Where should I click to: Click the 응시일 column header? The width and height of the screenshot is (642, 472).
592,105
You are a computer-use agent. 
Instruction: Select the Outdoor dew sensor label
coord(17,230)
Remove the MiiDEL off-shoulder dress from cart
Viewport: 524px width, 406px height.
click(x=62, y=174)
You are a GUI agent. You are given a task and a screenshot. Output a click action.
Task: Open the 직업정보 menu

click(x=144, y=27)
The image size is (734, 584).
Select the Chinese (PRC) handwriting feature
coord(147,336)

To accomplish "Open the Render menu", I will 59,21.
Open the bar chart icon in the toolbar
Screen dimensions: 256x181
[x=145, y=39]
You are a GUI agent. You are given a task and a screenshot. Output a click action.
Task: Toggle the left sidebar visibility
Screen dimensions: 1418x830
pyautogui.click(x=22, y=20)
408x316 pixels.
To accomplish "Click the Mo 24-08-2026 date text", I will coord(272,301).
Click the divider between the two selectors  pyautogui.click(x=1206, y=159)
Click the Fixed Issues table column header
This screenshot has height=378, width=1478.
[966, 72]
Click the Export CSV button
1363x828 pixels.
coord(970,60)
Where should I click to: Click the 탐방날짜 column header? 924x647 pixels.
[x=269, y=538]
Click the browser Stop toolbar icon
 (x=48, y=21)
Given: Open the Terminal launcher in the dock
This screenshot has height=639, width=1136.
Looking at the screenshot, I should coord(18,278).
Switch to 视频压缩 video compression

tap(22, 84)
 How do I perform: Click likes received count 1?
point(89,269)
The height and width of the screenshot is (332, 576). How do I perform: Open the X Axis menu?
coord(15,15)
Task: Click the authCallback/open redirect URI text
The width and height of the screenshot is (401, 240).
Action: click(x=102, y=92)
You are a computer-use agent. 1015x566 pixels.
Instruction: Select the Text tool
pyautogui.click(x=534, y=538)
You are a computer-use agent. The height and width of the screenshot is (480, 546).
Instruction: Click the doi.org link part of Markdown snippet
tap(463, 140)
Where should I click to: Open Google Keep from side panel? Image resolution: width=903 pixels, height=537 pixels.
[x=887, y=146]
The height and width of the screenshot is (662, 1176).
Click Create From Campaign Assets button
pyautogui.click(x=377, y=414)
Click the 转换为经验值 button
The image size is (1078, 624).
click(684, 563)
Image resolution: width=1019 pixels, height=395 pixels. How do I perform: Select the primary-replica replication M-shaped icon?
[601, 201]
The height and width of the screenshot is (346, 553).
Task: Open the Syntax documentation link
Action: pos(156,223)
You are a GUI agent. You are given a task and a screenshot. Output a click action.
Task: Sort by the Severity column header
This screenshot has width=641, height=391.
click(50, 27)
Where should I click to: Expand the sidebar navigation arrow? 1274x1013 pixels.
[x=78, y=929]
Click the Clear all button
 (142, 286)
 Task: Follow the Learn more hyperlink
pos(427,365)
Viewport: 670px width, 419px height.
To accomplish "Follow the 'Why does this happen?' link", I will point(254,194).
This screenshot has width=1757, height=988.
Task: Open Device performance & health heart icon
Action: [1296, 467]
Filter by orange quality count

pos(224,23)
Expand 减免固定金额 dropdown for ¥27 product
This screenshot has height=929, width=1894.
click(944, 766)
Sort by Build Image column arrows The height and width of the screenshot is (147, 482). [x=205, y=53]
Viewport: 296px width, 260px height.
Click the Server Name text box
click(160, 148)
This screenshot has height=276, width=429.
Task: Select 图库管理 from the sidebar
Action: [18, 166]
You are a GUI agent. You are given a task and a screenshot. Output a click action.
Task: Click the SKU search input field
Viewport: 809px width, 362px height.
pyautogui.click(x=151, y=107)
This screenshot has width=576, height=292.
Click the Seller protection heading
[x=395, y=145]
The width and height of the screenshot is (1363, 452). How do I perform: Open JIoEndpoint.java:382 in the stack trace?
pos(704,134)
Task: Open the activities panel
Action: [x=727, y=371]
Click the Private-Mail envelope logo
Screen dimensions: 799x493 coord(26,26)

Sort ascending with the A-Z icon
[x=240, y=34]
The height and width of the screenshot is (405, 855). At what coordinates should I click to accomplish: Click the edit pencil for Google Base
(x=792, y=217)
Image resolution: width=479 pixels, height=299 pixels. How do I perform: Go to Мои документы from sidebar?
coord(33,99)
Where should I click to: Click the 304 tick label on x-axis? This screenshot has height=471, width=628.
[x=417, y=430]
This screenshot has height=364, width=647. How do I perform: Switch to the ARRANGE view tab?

....

# Short task:
List every line of the entries above that contains the string "Where", treating uppercase and lowercase as different.

# Output of the task:
Where should I click to: Click the 응시일 column header? The width and height of the screenshot is (642, 472).
Where should I click to: Click the 탐방날짜 column header? 924x647 pixels.
Where should I click to: Open Google Keep from side panel? Image resolution: width=903 pixels, height=537 pixels.
Where should I click to: Expand the sidebar navigation arrow? 1274x1013 pixels.
Where should I click to: Click the 304 tick label on x-axis? This screenshot has height=471, width=628.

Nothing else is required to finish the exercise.